REJECTION OF HORMONES FOR MILK PRODUCTION APPLAUDED BY INTERNATIONAL CONSUMER GROUP
Acknowledging the concerns of consumer groups, members of the Codex Alimentarius Commission, the international food-standards setting body, have roundly rejected a draft standard that would have allowed the use of a genetically engineered growth hormone to increase milk production in cows.
At a meeting held last week (23-28 June) in Geneva, 38 countries voted to postpone passage of the draft standard, called a Maximum Residue Limit (MRL). Twenty-one voted for the standard, and 13 delegate abstained.
Consumers International, a federation of more than 225 consumer organisations in over 100 countries, had strongly opposed the draft standard, saying consumers would not benefit in any way by the usage of such hormones. The hormone is known as recombinant bovine somatotropin (rbST), which is another name for recombinant bovine growth hormone (rbGH). It is a genetically engineered version of a natural growth hormone found in cattle.

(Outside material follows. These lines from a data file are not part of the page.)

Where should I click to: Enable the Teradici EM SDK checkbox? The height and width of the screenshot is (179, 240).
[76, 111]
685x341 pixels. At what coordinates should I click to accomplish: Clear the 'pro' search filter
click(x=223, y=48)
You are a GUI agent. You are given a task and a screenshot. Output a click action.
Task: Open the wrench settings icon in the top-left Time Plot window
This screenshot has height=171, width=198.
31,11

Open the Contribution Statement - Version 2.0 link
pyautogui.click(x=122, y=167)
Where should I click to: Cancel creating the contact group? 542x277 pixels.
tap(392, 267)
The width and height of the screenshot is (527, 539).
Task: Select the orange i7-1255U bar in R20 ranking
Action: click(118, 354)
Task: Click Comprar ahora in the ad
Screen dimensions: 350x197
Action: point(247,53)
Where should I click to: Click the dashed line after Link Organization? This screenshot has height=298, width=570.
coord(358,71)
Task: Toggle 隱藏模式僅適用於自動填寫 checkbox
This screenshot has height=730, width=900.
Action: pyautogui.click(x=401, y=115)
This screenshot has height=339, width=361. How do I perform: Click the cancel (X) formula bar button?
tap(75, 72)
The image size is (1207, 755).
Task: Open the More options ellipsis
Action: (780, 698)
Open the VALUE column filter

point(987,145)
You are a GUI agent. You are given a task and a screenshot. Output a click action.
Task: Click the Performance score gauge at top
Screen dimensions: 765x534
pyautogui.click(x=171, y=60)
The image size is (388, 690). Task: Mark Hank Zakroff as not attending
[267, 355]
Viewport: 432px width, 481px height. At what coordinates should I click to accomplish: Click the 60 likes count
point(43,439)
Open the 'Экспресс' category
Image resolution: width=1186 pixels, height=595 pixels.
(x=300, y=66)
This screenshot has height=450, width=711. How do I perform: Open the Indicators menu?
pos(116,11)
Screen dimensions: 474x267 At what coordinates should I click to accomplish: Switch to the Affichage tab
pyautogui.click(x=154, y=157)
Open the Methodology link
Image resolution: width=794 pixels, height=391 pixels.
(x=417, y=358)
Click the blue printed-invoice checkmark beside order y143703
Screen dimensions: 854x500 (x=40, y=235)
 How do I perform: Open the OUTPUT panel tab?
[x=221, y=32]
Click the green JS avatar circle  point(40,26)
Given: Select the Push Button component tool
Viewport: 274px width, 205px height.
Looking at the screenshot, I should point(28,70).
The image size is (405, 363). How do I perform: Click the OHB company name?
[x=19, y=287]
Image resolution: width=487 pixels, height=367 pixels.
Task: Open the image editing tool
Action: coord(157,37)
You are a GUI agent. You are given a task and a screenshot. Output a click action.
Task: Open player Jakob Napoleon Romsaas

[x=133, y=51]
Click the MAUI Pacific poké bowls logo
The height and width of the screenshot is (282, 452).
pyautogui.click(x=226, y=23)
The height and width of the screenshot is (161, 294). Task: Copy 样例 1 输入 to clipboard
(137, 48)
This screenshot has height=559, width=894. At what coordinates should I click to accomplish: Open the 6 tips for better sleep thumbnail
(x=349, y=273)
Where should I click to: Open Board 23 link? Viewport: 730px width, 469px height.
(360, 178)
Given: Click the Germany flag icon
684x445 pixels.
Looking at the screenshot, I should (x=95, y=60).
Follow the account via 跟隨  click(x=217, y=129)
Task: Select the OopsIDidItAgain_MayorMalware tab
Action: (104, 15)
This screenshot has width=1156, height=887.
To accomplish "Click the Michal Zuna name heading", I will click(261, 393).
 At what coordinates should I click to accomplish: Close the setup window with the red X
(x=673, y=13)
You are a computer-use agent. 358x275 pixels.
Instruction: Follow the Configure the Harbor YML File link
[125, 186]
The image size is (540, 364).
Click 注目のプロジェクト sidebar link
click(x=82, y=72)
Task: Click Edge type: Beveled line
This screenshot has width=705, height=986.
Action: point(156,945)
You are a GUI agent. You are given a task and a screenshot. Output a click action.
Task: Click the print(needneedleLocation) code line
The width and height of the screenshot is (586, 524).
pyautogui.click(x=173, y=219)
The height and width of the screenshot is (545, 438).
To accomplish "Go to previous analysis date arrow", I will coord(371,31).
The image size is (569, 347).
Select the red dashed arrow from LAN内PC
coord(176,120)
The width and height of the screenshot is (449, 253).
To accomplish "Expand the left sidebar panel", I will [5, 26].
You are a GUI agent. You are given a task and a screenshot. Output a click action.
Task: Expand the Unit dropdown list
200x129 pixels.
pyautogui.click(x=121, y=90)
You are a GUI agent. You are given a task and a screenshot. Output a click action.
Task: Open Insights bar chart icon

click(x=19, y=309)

Consumers International welcomes the decision by Codex to re-examine scientific data concerning the hormone, said Leen Petr, Global Policy and Campaign Unit officer with Consumers International. It is an important step in taking our concerns into account when developing standards that will affect consumers everywhere.
Monsanto, one of the drug's manufacturers, has claimed use of the hormone will benefit consumers through lower prices. However, Consumers International has argued that there is no evidence prices actually will drop. Also, consumer organisations expressed concerns about health and safety issues linked to the hormone - for both humans and animals.
In their report, the Codex Commission noted that delegates who favoured postponing adoption of the standard stressed that new scientific information had come to light indicating that rbST could reduce cows immune deficiencies, which could make those animals more susceptible to viral and bacterial infections.
Consumer organisations claimed another success at the meeting, when delegates agreed that participation by consumer and other non-governmental organisations should be strengthened at Codex meetings. It was decided that guidelines should be developed for granting observer status for international NGOs at Codex and possibly setting up a trust fund to enable participation of such groups in Codex meetings.
Consumer groups have long been concerned about the balance of representation between industry-funded groups and the public interest sector. In fact, currently the approved list of 111 organisations that can send observers to Codex meetings stands at 104 industry-funded groups, six health and nutrition foundations and Consumers International.
This certainly is a clear recognition of the consumer role in Codex, Ms Petr said. We are delighted with any move in the direction of greater consumer participation.